(Stored items)
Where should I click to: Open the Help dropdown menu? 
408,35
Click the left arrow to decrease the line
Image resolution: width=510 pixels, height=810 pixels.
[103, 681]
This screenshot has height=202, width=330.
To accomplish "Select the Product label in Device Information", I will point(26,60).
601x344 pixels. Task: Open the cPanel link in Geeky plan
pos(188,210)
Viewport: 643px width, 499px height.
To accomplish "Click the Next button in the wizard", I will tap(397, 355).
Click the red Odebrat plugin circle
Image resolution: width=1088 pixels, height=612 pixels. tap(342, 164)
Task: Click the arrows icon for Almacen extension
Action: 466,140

- **Aim of the exercise**: Up to and including the line with "Viewport: 643px width, 499px height.", write out the records above exactly, starting from their first line.

- **Solution to this task**:
Where should I click to: Open the Help dropdown menu? 
408,35
Click the left arrow to decrease the line
Image resolution: width=510 pixels, height=810 pixels.
[103, 681]
This screenshot has height=202, width=330.
To accomplish "Select the Product label in Device Information", I will point(26,60).
601x344 pixels. Task: Open the cPanel link in Geeky plan
pos(188,210)
Viewport: 643px width, 499px height.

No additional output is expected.